VICTORIA, British Columbia, Oct. 16, 2019 (GLOBE NEWSWIRE) -- Staff lawyers from The Legal Services Society (LSS), who service Legal Aid centres across BC, voted 100 per cent in favour of strike action yesterday. The LSS provides essential legal aid services to the most disadvantaged and vulnerable people in the province, yet their lawyers make over a third less than their colleagues in Crown Counsel.

Legal aid in BC has been underfunded for the last two decades, with BC ranking only tenth in Canada for per capita legal aid funding. Chronic underfunding has resulted in only a very small number of the most critical cases receiving access to legal aid.

These lawyers are predominantly women and Indigenous lawyers and are seeking wage redress. The unanimous LSS strike vote is focused on the need to change this wage inequality. Without an increase, Parent Legal Centres in rural parts of the province could struggle to retain and recruit qualified lawyers.  

“Our legal aid staff lawyers deserve long-term sustainable funding for their wages in order to support the critical work they do,” said Scott McCannell, Executive Director of the Professional Employees Association (PEA). “Our members do not take this strike vote lightly but securing a fair and equitable contract is critical for effective legal aid throughout the province.”
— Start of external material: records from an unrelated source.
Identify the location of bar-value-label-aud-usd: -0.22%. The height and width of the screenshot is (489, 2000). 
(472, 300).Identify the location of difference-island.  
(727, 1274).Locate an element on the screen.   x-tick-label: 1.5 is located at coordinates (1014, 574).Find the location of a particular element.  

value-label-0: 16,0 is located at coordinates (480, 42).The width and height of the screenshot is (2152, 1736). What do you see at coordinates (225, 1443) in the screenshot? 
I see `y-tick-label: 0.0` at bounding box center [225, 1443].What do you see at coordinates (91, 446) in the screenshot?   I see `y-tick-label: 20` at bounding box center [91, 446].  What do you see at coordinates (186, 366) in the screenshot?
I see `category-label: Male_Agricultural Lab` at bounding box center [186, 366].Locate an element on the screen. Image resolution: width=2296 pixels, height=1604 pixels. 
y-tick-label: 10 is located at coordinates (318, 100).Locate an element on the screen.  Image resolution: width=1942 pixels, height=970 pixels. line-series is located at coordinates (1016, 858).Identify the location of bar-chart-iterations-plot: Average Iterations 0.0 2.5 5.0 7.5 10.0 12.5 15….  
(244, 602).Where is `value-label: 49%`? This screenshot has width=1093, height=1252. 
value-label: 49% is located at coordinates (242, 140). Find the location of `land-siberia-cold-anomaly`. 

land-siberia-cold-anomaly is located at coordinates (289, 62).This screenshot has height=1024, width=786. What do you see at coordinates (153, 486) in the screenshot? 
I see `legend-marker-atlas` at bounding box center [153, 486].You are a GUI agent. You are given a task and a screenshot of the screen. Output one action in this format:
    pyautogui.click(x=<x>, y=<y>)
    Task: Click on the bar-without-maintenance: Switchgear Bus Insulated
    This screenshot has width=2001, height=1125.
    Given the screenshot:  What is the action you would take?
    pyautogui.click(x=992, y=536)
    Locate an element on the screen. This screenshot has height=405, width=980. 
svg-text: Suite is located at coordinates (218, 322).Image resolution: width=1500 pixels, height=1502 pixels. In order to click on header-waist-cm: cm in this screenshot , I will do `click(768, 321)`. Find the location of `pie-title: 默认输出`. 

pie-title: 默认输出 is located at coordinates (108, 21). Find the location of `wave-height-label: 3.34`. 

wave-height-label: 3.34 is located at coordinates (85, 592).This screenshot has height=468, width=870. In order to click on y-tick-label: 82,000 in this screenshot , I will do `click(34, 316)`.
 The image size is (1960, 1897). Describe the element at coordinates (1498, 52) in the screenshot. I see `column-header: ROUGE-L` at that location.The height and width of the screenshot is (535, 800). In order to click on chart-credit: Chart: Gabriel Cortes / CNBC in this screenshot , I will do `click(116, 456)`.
The provincial government has invested in legal aid over the past few years and therefore understands the need to adequately fund the BC legal system. The Association of Legal Aid Lawyers (ALL) recently reached a settlement with the Provincial Government to address increases to their tariff rate.


Underfunding: Legal aid in BC has been chronically underfunded for the last two decades, meaning that every person in the province is not afforded the same protections of law and justice. This goes against the rule of law.

Wage redress: Lawyers from the Legal Services Society (LSS) earn over a third less than their colleagues in Crown Counsel, resulting in the 10 Parent Legal Centres across BC struggling to retain and recruit qualified lawyers. The LSS is staffed predominantly by women and Indigenous lawyers.

Vulnerable communities at risk: Without increased funding for adequate wages to support legal aid, the LSS will continue to only be able to service the most desperate cases in BC, despite an increasing need to provide access to justice for those at risk.

About The PEA

The PEA is a union of and for professional employees. PEA bargaining units consist entirely or mostly of professionals — people whose work typically requires that they have earned at least one university degree.

The PEA was certified to represent the Legal Services Society (LSS) in 1981. LSS members practice primarily in criminal, family, and immigration law across many locations in BC.